● **Aim**
Copy the data word for word, starting at the very beginning and ending with the line that contains "Action: (x=100, y=208)", including that line.

============

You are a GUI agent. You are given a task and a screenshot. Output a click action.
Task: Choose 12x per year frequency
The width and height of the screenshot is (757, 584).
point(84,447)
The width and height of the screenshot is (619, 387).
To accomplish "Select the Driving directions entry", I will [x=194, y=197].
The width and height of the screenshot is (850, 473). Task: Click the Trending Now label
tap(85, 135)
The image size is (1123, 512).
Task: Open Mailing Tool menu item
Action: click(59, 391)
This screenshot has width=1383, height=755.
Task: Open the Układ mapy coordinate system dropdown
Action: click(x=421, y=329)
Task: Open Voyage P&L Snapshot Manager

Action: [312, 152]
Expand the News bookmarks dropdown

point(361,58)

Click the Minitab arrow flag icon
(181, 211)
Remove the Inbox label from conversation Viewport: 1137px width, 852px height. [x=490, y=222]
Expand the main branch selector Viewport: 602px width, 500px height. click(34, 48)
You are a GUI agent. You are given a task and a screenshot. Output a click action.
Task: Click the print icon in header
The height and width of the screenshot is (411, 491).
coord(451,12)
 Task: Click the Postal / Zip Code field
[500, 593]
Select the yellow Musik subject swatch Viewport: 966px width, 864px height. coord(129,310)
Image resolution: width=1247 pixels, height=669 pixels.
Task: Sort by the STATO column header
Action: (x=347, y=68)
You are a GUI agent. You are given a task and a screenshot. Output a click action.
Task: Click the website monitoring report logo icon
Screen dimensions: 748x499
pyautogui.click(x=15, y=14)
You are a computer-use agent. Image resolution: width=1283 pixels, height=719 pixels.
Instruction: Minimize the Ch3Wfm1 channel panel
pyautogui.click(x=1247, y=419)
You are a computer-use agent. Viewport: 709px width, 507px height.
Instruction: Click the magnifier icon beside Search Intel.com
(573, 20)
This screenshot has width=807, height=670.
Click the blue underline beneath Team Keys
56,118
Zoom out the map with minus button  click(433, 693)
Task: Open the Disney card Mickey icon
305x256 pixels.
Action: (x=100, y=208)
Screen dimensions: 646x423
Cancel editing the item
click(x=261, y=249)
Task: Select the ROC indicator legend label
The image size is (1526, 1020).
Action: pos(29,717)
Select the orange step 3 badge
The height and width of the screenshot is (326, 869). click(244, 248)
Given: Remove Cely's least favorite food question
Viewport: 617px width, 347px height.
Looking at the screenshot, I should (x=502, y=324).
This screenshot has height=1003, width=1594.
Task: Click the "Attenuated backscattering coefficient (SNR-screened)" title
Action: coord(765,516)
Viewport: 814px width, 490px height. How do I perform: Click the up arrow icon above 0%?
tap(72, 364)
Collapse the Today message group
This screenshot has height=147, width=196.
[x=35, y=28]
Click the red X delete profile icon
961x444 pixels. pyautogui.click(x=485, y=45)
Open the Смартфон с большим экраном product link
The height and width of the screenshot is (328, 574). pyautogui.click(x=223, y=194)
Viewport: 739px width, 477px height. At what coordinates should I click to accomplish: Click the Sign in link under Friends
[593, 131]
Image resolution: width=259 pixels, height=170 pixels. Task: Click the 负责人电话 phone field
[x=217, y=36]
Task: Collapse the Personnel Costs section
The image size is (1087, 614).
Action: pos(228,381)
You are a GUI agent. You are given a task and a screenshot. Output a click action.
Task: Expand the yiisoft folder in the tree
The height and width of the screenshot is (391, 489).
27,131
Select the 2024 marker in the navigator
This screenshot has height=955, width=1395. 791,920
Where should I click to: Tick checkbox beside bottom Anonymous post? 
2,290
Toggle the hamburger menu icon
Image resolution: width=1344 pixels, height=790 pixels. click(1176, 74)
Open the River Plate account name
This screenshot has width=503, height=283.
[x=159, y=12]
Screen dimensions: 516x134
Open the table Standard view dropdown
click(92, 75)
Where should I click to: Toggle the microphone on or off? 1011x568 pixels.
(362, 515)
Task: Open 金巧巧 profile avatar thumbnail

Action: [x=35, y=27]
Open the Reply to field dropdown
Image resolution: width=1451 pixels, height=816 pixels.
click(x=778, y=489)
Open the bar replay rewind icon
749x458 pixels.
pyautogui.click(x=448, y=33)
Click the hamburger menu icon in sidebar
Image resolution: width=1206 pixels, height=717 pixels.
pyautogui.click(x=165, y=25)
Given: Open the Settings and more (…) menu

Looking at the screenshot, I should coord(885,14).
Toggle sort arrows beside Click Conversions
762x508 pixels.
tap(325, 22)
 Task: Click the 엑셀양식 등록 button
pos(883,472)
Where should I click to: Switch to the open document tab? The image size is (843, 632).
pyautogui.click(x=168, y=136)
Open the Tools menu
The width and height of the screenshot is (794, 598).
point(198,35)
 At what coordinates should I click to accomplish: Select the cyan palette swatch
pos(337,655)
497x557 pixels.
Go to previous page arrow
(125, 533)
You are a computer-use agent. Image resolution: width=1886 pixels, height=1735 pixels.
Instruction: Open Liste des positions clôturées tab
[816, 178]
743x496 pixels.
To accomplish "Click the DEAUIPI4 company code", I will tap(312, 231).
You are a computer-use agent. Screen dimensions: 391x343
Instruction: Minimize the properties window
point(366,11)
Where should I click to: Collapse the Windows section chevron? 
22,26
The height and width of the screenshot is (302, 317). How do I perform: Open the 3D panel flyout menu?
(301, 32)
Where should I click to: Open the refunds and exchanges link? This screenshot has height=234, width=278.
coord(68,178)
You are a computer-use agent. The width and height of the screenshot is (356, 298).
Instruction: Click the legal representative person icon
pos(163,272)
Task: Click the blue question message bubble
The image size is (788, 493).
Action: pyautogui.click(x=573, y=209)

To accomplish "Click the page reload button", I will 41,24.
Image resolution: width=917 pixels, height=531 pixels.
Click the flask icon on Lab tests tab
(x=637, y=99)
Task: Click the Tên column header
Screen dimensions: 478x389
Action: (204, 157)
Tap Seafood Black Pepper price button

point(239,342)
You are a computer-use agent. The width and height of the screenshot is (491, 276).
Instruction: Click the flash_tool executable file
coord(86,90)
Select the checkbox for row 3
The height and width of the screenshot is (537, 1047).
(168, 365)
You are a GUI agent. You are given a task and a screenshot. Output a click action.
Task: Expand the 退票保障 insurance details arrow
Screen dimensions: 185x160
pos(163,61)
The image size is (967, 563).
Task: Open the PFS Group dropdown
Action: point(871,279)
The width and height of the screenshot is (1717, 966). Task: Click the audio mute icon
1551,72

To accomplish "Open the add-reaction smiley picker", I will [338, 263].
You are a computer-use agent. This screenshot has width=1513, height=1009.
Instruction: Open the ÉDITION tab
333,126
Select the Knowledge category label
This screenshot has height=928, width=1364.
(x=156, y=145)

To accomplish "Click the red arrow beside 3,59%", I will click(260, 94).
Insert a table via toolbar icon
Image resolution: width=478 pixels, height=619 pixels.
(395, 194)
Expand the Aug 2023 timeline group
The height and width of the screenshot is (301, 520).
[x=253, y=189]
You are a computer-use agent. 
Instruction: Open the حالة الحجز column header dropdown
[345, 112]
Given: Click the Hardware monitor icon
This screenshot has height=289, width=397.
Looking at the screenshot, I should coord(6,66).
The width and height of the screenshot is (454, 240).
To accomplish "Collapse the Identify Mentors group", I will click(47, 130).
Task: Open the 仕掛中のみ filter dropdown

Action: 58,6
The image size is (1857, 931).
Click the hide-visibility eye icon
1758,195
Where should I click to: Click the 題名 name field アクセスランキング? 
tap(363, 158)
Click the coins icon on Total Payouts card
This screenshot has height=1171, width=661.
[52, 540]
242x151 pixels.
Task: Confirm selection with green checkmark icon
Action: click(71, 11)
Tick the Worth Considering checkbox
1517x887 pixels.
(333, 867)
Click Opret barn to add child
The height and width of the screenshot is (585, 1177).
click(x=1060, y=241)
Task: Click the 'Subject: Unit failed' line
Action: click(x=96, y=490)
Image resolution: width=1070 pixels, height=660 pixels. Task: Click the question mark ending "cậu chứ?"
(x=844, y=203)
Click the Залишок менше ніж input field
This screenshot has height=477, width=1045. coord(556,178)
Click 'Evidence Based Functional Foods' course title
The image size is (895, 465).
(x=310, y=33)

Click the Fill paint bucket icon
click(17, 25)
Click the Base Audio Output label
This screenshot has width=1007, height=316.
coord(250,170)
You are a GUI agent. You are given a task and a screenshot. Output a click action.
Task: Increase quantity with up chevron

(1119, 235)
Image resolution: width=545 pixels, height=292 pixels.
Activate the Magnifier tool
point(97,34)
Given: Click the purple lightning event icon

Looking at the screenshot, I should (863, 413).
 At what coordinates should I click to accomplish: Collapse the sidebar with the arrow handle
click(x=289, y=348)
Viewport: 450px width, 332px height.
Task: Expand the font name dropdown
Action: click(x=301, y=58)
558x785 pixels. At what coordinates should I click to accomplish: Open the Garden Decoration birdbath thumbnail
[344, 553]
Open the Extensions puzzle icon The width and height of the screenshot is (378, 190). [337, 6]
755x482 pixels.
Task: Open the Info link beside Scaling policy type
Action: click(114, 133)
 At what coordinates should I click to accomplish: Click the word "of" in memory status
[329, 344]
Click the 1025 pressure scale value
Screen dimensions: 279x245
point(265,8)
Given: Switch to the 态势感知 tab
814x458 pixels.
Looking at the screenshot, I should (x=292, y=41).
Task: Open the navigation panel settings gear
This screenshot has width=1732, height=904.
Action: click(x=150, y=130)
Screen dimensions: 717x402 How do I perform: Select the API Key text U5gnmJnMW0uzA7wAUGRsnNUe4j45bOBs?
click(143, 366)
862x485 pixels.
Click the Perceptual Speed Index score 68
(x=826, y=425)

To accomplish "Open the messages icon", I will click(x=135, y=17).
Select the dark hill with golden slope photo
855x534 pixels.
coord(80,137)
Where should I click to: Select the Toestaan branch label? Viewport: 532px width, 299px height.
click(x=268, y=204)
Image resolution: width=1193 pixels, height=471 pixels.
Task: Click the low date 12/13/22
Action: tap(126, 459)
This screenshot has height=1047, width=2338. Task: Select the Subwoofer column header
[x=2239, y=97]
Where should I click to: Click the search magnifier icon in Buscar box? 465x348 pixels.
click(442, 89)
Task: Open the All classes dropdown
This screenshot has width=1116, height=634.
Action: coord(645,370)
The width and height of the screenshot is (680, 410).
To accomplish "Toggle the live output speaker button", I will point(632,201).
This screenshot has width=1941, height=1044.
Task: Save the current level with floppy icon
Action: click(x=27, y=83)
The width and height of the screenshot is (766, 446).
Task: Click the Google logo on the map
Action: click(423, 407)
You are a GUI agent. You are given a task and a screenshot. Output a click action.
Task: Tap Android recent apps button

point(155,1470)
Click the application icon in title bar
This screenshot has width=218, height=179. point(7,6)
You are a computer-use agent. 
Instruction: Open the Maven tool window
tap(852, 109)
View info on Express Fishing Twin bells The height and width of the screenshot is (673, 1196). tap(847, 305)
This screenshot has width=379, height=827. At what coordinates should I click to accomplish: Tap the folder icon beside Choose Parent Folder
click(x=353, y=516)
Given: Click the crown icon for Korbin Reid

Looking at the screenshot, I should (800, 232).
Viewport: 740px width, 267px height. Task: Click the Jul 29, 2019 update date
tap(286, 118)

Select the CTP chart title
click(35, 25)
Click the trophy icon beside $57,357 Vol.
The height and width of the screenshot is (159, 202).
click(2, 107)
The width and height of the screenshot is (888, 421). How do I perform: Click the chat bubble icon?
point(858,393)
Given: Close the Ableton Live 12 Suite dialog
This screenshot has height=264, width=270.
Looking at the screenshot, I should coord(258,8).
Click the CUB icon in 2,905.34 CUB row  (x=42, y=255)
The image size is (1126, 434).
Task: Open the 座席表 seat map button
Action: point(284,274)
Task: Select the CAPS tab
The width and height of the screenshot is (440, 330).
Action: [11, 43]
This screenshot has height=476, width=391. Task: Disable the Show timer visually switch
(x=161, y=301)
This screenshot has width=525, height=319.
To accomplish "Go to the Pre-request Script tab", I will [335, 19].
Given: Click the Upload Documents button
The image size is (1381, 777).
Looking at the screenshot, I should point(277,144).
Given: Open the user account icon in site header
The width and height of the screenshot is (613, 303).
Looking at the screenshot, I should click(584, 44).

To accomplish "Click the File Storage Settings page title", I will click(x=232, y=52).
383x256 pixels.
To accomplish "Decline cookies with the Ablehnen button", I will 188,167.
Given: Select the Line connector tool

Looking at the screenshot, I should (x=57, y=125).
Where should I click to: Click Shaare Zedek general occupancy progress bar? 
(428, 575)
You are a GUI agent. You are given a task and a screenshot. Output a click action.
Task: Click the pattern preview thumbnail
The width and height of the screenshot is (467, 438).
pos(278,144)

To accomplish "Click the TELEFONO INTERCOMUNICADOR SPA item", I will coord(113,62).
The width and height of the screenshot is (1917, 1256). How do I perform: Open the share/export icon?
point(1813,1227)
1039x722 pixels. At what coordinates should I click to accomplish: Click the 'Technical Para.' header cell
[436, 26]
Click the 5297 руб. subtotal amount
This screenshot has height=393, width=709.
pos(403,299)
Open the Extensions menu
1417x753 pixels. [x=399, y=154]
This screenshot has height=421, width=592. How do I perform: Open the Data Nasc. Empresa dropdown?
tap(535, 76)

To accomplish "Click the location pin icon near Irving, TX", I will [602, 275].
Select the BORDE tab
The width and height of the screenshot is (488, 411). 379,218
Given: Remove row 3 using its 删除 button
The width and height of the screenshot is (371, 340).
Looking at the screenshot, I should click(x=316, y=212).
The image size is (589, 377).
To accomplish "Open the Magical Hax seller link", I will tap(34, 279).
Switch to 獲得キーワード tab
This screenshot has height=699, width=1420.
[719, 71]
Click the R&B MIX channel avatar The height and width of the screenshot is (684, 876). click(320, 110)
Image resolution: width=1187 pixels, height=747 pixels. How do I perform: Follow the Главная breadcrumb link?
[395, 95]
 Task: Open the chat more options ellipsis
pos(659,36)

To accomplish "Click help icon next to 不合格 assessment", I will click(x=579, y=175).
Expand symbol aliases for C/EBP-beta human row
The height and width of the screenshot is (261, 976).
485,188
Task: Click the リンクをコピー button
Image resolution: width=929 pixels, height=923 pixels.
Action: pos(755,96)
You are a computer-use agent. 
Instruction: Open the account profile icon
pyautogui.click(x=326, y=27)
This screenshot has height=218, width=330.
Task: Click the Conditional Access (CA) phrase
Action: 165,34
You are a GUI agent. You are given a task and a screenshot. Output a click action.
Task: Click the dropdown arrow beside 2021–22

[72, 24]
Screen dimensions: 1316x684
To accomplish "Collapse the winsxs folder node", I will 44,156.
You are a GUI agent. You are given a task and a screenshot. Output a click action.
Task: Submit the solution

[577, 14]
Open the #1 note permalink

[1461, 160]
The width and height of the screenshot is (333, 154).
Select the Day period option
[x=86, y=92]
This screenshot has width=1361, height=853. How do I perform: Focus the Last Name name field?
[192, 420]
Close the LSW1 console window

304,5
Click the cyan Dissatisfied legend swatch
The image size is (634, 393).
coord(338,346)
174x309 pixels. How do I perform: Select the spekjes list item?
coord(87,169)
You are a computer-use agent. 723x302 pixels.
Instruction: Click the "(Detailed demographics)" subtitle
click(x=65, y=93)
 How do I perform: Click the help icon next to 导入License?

============

● **Solution to the exercise**
You are a GUI agent. You are given a task and a screenshot. Output a click action.
Task: Choose 12x per year frequency
The width and height of the screenshot is (757, 584).
point(84,447)
The width and height of the screenshot is (619, 387).
To accomplish "Select the Driving directions entry", I will [x=194, y=197].
The width and height of the screenshot is (850, 473). Task: Click the Trending Now label
tap(85, 135)
The image size is (1123, 512).
Task: Open Mailing Tool menu item
Action: click(59, 391)
This screenshot has width=1383, height=755.
Task: Open the Układ mapy coordinate system dropdown
Action: click(x=421, y=329)
Task: Open Voyage P&L Snapshot Manager

Action: [312, 152]
Expand the News bookmarks dropdown

point(361,58)

Click the Minitab arrow flag icon
(181, 211)
Remove the Inbox label from conversation Viewport: 1137px width, 852px height. [x=490, y=222]
Expand the main branch selector Viewport: 602px width, 500px height. click(34, 48)
You are a GUI agent. You are given a task and a screenshot. Output a click action.
Task: Click the print icon in header
The height and width of the screenshot is (411, 491).
coord(451,12)
 Task: Click the Postal / Zip Code field
[500, 593]
Select the yellow Musik subject swatch Viewport: 966px width, 864px height. coord(129,310)
Image resolution: width=1247 pixels, height=669 pixels.
Task: Sort by the STATO column header
Action: (x=347, y=68)
You are a GUI agent. You are given a task and a screenshot. Output a click action.
Task: Click the website monitoring report logo icon
Screen dimensions: 748x499
pyautogui.click(x=15, y=14)
You are a computer-use agent. Image resolution: width=1283 pixels, height=719 pixels.
Instruction: Minimize the Ch3Wfm1 channel panel
pyautogui.click(x=1247, y=419)
You are a computer-use agent. Viewport: 709px width, 507px height.
Instruction: Click the magnifier icon beside Search Intel.com
(573, 20)
This screenshot has width=807, height=670.
Click the blue underline beneath Team Keys
56,118
Zoom out the map with minus button  click(433, 693)
Task: Open the Disney card Mickey icon
305x256 pixels.
Action: (x=100, y=208)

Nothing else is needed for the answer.